> _Soal Tertulis 1_
Tuliskan kembali dengan tepat bagian teks tentang pemantauan kasus femisida, mulai dari "Komisioner Komnas Perempuan" sampai dengan "media massa online.".

> _Kutipan Teks_
• • • • • • •
Ia Tiduri Mayat Istri
Ilustrasi Mayat.-Foto : Ridwan Triatmodjo/Antara-
Pada 2020 terpantau 95 kasus. Pada 2021 terpantau 237 kasus, 2022 terpantau 307 kasus, 2023 sampai Juni 159 kasus. Itu dipantau Komnas Perempuan dari berita media massa. Tinggal mereka catat.
Komisioner Komnas Perempuan Retty Ratnawati mengatakan, pemerintah tidak punya data nasional femisida. Sebab itu, Komnas Perempuan mencatatnya dari pemberitaan media massa online.
Retty: ”Pantauan melalui pemberitaan memiliki keterbatasan karena femisida bisa tidak terdeteksi melalui kata kunci yang digunakan. Juga, perbedaan waktu pemberitaan dengan waktu terjadinya femisida. Serta, tidak mendapatkan kontruksi kasus secara utuh, hanya didasarkan pada indikasi dari informasi yang ditulis wartawan.”
• • • • • • •
> _Data Tersimpan_
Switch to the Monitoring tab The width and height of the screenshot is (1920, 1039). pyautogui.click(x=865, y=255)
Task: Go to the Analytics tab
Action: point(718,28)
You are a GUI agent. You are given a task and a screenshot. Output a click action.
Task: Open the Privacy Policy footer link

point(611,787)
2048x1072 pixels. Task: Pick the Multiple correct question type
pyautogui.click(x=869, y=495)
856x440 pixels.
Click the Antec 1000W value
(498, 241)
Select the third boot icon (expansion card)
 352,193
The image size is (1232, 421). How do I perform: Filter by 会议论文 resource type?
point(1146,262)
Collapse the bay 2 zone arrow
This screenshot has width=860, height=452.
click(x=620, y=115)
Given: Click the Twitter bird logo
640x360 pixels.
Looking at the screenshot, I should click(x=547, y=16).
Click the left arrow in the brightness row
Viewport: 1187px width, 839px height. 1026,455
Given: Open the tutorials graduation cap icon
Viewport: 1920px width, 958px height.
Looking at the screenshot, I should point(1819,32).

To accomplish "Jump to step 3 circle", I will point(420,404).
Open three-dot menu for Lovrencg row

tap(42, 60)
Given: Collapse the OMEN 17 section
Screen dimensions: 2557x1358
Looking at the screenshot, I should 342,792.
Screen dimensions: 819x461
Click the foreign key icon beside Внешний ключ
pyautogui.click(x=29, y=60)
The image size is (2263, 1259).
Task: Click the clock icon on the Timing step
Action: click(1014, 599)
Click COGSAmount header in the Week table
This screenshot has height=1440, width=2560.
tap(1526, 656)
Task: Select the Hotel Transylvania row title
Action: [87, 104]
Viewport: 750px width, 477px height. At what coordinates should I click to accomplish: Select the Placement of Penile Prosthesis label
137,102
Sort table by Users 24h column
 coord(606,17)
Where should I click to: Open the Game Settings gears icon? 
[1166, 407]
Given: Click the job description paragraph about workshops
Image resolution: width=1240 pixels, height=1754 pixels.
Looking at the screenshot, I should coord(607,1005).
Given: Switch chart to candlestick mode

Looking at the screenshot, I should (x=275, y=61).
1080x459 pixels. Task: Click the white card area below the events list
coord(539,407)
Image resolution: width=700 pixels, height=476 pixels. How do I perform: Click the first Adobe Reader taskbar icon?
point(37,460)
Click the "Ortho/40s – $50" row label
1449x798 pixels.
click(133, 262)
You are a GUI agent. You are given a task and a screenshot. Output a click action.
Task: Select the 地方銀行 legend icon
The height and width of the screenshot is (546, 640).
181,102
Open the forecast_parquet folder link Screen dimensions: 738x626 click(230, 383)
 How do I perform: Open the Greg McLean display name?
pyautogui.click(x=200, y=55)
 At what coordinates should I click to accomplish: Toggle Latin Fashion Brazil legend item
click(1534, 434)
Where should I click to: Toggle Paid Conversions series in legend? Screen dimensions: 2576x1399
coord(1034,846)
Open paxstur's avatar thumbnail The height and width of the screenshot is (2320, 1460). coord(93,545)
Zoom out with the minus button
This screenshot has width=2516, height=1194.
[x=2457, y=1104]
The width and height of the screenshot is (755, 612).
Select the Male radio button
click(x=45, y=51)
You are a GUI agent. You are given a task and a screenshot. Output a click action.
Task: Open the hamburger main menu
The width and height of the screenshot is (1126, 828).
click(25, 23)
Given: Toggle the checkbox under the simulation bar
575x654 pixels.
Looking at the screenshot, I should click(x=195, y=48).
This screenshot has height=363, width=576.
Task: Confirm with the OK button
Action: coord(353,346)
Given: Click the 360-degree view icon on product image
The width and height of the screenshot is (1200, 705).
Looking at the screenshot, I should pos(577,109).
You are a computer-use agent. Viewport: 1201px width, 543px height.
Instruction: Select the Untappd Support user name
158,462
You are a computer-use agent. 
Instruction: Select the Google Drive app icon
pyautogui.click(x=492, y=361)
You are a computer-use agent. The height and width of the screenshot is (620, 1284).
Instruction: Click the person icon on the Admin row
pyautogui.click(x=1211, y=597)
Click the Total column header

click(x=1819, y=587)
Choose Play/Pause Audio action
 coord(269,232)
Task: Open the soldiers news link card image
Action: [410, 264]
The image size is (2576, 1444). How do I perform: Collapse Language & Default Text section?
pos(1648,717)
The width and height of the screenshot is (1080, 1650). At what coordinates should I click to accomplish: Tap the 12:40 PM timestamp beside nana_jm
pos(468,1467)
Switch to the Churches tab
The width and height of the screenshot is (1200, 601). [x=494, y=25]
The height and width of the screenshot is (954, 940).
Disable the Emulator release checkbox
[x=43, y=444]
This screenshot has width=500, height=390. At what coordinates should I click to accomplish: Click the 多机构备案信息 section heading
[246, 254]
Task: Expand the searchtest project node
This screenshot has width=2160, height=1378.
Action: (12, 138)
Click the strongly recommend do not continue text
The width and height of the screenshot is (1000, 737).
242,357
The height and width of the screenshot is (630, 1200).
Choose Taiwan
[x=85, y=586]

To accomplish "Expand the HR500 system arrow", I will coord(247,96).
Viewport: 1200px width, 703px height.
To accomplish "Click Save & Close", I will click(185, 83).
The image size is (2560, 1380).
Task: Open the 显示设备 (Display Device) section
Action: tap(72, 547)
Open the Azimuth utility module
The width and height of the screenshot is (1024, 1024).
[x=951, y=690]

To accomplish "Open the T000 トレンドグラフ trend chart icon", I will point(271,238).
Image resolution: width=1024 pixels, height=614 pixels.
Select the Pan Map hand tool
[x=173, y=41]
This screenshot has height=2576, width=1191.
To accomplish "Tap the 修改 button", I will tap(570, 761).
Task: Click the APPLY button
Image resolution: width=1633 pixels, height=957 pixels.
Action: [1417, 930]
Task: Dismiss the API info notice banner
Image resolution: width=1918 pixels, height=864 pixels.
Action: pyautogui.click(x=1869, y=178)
• • • • • • •
> _Soal Tertulis 2_
Sunting daftar di atas, mulai dari baris yang memuat "The image size is (1232, 421)." sampai dengan baris yang memuat "Action: [87, 104]". Ganti "Twitter" dengan "X", biarkan bagian lain tidak berubah, dan tampilkan hanya baris-baris tersebut.

> _Jawaban Tugas 1_
Komisioner Komnas Perempuan Retty Ratnawati mengatakan, pemerintah tidak punya data nasional femisida. Sebab itu, Komnas Perempuan mencatatnya dari pemberitaan media massa online.

> _Jawaban Tugas 2_
The image size is (1232, 421). How do I perform: Filter by 会议论文 resource type?
point(1146,262)
Collapse the bay 2 zone arrow
This screenshot has width=860, height=452.
click(x=620, y=115)
Given: Click the X bird logo
640x360 pixels.
Looking at the screenshot, I should click(x=547, y=16).
Click the left arrow in the brightness row
Viewport: 1187px width, 839px height. 1026,455
Given: Open the tutorials graduation cap icon
Viewport: 1920px width, 958px height.
Looking at the screenshot, I should point(1819,32).

To accomplish "Jump to step 3 circle", I will point(420,404).
Open three-dot menu for Lovrencg row

tap(42, 60)
Given: Collapse the OMEN 17 section
Screen dimensions: 2557x1358
Looking at the screenshot, I should 342,792.
Screen dimensions: 819x461
Click the foreign key icon beside Внешний ключ
pyautogui.click(x=29, y=60)
The image size is (2263, 1259).
Task: Click the clock icon on the Timing step
Action: click(1014, 599)
Click COGSAmount header in the Week table
This screenshot has height=1440, width=2560.
tap(1526, 656)
Task: Select the Hotel Transylvania row title
Action: [87, 104]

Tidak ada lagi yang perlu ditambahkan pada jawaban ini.